## Page extract

Regardless of how many facts you know (or think you know) or how quick you are with a Google search, there are simply things you do not know. And there are over seven billion people on the planet and they might know many of the things you don’t. Learn to access the brilliance of others not because it is a way to increase your own store of facts, but because it is delightful to learn what and how other people think.

Even the most brilliant person in the whole wide world doesn’t know what I had for breakfast today, but I do. And that genius out there doesn’t know why I chose that particular meal, but I do. The smartest person in the world knows many things I don’t know, but conversely, I know many things that person doesn’t or couldn’t.

I’ve had a variety of careers/jobs in my lifetime and I know the intricacies involved in those areas. Reading about intensive care or surgery is far different than actually working in those places. The same is true of teaching or with office work. Being retired brings its own areas of undiscovered wonderment.

## Data supplied
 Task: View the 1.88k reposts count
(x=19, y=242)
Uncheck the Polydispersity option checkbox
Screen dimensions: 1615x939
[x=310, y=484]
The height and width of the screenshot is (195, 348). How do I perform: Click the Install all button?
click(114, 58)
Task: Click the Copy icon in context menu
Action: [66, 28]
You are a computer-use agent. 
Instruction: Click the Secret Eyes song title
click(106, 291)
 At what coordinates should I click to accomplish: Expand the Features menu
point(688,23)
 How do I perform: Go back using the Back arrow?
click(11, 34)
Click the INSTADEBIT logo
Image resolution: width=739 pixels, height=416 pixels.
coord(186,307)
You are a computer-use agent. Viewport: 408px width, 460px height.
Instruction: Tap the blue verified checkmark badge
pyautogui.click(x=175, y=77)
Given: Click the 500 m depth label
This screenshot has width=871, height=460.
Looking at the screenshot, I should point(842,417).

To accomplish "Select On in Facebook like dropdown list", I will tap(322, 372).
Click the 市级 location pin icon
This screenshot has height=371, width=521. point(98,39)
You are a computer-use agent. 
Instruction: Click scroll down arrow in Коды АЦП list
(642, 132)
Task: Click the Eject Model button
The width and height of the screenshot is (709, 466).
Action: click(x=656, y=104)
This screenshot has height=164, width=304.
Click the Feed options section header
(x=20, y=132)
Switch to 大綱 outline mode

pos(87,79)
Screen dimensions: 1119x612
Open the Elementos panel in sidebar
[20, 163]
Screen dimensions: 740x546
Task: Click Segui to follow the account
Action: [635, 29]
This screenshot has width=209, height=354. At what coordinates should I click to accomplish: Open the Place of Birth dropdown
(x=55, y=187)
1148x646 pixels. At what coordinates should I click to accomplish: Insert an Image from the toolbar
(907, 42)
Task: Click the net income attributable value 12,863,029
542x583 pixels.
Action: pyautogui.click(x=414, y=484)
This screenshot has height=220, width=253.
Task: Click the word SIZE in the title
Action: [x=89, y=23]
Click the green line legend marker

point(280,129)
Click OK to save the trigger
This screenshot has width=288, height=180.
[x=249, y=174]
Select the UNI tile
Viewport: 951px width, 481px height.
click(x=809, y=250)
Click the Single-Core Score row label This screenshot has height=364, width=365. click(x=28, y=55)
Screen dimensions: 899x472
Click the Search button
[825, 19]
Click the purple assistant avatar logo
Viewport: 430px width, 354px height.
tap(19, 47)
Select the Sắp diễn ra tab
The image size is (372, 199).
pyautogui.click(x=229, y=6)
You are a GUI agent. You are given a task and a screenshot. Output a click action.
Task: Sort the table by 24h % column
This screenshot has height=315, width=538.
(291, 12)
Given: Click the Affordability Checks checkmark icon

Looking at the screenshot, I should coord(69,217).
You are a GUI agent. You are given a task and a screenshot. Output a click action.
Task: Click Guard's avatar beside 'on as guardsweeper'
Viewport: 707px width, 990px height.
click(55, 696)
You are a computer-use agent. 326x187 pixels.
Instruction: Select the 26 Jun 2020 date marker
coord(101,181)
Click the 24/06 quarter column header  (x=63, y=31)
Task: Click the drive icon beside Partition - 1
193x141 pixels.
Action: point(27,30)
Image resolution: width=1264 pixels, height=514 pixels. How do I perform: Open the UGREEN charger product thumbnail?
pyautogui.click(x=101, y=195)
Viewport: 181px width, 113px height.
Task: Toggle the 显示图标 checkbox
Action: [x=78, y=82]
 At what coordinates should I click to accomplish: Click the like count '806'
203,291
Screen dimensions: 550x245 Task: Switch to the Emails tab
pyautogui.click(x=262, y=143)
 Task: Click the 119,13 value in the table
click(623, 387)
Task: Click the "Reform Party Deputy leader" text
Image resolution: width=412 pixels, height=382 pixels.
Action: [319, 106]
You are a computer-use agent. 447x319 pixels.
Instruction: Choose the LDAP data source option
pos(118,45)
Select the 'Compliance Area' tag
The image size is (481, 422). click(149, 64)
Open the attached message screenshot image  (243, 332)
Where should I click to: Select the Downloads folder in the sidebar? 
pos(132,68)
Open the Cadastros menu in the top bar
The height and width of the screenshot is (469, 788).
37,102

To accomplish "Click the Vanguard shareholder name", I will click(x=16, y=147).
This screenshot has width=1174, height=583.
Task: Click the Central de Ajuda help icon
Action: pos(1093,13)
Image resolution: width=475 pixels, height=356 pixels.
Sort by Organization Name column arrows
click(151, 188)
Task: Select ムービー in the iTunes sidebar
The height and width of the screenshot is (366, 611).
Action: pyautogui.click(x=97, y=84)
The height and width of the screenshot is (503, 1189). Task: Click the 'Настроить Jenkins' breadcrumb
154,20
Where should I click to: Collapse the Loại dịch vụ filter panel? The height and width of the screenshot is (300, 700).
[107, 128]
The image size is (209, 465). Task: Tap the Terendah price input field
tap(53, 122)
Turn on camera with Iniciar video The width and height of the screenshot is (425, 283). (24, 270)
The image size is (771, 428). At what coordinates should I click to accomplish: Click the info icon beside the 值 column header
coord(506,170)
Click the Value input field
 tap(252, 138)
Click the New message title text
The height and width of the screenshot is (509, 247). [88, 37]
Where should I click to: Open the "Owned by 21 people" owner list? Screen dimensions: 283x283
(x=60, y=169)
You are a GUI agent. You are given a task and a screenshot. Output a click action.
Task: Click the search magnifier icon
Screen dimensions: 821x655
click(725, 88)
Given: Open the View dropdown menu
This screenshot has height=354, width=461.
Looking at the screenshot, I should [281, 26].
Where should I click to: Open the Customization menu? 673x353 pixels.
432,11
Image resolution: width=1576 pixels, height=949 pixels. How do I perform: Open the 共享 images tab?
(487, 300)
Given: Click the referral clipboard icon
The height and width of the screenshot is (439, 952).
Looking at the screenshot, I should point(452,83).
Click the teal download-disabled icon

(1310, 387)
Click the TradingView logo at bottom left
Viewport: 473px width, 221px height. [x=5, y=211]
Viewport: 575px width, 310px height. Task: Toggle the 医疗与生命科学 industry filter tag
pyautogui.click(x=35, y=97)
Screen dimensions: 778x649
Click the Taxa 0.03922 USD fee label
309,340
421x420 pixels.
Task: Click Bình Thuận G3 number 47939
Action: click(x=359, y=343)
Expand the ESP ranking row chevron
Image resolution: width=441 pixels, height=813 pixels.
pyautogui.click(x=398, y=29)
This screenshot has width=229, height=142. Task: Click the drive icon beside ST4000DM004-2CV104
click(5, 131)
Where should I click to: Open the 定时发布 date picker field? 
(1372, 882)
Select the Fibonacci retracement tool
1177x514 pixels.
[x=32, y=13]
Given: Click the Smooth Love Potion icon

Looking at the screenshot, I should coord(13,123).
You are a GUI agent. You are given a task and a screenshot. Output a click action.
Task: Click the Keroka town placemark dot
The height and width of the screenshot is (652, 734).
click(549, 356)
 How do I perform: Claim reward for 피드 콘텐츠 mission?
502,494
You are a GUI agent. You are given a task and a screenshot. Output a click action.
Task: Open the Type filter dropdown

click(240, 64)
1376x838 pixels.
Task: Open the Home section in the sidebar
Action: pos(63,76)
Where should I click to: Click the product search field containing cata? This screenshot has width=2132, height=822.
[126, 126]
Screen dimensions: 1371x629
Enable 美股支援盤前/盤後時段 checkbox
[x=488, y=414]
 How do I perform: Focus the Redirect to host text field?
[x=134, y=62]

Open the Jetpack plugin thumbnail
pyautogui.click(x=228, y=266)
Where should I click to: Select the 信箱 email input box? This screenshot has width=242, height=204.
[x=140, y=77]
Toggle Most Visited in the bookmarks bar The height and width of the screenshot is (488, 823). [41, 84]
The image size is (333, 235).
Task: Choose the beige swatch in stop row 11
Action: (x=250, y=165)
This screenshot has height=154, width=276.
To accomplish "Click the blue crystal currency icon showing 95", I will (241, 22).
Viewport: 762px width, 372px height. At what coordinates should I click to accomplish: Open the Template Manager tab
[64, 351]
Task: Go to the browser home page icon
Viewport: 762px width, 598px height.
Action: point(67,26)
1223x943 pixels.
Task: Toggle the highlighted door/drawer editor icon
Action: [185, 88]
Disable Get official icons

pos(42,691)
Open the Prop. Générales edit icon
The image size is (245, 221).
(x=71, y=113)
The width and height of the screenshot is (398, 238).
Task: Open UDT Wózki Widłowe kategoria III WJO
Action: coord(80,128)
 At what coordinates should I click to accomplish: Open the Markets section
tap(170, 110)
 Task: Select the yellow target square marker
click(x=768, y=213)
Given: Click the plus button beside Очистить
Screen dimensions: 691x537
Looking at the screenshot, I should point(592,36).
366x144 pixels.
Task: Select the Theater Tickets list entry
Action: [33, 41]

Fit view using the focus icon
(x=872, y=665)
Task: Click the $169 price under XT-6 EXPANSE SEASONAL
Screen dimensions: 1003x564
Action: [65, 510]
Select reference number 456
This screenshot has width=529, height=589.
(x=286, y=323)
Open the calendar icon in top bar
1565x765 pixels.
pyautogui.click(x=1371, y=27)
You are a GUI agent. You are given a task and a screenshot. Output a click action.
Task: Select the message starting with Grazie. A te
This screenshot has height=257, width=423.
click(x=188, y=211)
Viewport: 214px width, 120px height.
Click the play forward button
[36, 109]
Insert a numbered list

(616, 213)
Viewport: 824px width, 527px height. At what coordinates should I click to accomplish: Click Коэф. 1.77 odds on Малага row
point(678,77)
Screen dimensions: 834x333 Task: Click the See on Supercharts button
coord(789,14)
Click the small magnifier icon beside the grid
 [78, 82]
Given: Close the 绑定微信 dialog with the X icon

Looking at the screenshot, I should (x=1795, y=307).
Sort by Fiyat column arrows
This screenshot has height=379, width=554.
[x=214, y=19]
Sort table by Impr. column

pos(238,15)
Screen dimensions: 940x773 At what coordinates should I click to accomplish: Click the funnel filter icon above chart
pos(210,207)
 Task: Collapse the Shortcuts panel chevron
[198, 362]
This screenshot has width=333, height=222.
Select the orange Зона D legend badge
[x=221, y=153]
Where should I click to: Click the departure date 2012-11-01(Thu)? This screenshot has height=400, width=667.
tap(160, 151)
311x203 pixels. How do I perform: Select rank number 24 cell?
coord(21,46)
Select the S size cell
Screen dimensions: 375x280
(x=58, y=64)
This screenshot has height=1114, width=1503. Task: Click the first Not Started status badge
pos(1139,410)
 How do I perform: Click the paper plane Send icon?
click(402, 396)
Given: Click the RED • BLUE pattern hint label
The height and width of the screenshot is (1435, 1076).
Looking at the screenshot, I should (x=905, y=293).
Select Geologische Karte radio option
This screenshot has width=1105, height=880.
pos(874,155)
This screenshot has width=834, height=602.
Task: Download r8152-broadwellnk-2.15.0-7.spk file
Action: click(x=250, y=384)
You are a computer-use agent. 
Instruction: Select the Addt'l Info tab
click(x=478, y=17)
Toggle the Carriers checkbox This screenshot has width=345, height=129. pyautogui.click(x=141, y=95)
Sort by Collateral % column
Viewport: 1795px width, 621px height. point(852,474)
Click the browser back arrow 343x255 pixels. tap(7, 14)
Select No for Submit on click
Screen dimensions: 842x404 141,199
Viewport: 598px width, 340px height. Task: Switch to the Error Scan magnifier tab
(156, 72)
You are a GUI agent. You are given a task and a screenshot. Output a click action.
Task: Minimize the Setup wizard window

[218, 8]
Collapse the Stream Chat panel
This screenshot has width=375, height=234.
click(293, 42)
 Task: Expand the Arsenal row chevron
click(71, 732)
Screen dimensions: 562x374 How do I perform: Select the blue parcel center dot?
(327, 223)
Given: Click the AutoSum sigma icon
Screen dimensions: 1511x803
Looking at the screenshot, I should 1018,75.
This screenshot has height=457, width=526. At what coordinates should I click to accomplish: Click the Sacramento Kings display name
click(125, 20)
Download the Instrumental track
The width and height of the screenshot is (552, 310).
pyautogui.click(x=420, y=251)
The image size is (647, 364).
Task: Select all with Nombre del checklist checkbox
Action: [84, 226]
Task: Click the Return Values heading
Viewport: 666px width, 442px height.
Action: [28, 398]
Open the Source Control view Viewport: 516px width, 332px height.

## Exercises
1. In the passage about learning from other people, what does the writer say even the most brilliant person in the world doesn't know?
2. Extend the passage about learning from other people, starting after its last sentence.

## Answers for the exercise
1. What the writer had for breakfast today, and why the writer chose that particular meal.

2.
My long life has given me opportunities to pick up a variety of information sets. Other people, both young and old, have had totally different experiences. I have no idea what it is like to live in Asia since I’ve never even visited the continent let alone resided there. Billions of people know things I can’t even guess at.

I’ve never lived in 48 of the 50 states, although I have visited several others. Each time I journey outward, I learn new things. Some of the things which are brand new to me are old hat to the people of the region I’m visiting. We know our own local stories, but there is a vast world out there full of interesting, fascinating, enthralling stories we’ve never heard or even dreamed of.

Everyone knows things you don’t know. Listen to them and you will learn a great deal. Be patient and let them speak fully. Give them the gift of your attention and you will receive a far greater gift – their stories.